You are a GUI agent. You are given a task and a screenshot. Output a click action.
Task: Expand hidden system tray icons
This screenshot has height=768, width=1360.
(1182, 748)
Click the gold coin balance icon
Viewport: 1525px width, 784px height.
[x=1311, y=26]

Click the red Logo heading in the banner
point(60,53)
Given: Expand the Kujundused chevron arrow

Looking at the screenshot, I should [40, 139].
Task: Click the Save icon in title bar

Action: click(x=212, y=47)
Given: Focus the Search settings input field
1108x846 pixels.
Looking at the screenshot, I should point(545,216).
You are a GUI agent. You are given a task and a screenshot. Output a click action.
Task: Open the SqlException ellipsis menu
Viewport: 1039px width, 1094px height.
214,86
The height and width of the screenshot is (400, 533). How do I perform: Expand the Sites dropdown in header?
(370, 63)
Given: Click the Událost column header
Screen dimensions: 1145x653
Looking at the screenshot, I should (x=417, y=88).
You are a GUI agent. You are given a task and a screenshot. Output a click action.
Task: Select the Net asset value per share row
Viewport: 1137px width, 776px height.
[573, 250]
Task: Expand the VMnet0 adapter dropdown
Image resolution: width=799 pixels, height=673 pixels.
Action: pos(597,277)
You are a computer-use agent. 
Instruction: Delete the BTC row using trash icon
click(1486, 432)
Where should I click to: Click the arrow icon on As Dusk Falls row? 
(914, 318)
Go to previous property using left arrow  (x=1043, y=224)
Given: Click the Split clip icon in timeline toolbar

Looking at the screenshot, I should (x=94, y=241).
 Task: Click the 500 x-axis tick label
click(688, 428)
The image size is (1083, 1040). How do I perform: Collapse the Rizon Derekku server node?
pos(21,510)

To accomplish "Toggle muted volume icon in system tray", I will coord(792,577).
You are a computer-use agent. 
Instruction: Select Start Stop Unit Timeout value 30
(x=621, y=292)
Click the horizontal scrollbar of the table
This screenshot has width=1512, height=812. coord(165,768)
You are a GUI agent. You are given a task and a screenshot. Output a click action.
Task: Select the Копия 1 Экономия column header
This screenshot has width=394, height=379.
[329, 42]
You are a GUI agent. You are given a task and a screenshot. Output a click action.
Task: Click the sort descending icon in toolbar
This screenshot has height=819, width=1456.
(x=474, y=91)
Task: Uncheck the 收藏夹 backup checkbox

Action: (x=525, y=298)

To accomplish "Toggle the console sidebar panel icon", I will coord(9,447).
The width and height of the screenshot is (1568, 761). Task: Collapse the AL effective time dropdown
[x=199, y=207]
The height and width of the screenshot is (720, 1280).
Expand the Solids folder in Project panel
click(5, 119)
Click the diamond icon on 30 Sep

====================

EXERCISE DESCRIPTION: Reproduce all of the records, keeping every character unchanged.

WRITTEN RESPONSE:
You are a GUI agent. You are given a task and a screenshot. Output a click action.
Task: Expand hidden system tray icons
This screenshot has height=768, width=1360.
(1182, 748)
Click the gold coin balance icon
Viewport: 1525px width, 784px height.
[x=1311, y=26]

Click the red Logo heading in the banner
point(60,53)
Given: Expand the Kujundused chevron arrow

Looking at the screenshot, I should [40, 139].
Task: Click the Save icon in title bar

Action: click(x=212, y=47)
Given: Focus the Search settings input field
1108x846 pixels.
Looking at the screenshot, I should point(545,216).
You are a GUI agent. You are given a task and a screenshot. Output a click action.
Task: Open the SqlException ellipsis menu
Viewport: 1039px width, 1094px height.
214,86
The height and width of the screenshot is (400, 533). How do I perform: Expand the Sites dropdown in header?
(370, 63)
Given: Click the Událost column header
Screen dimensions: 1145x653
Looking at the screenshot, I should (x=417, y=88).
You are a GUI agent. You are given a task and a screenshot. Output a click action.
Task: Select the Net asset value per share row
Viewport: 1137px width, 776px height.
[573, 250]
Task: Expand the VMnet0 adapter dropdown
Image resolution: width=799 pixels, height=673 pixels.
Action: pos(597,277)
You are a computer-use agent. 
Instruction: Delete the BTC row using trash icon
click(1486, 432)
Where should I click to: Click the arrow icon on As Dusk Falls row? 
(914, 318)
Go to previous property using left arrow  (x=1043, y=224)
Given: Click the Split clip icon in timeline toolbar

Looking at the screenshot, I should (x=94, y=241).
 Task: Click the 500 x-axis tick label
click(688, 428)
The image size is (1083, 1040). How do I perform: Collapse the Rizon Derekku server node?
pos(21,510)

To accomplish "Toggle muted volume icon in system tray", I will coord(792,577).
You are a computer-use agent. 
Instruction: Select Start Stop Unit Timeout value 30
(x=621, y=292)
Click the horizontal scrollbar of the table
This screenshot has width=1512, height=812. coord(165,768)
You are a GUI agent. You are given a task and a screenshot. Output a click action.
Task: Select the Копия 1 Экономия column header
This screenshot has width=394, height=379.
[329, 42]
You are a GUI agent. You are given a task and a screenshot. Output a click action.
Task: Click the sort descending icon in toolbar
This screenshot has height=819, width=1456.
(x=474, y=91)
Task: Uncheck the 收藏夹 backup checkbox

Action: (x=525, y=298)

To accomplish "Toggle the console sidebar panel icon", I will coord(9,447).
The width and height of the screenshot is (1568, 761). Task: Collapse the AL effective time dropdown
[x=199, y=207]
The height and width of the screenshot is (720, 1280).
Expand the Solids folder in Project panel
click(5, 119)
Click the diamond icon on 30 Sep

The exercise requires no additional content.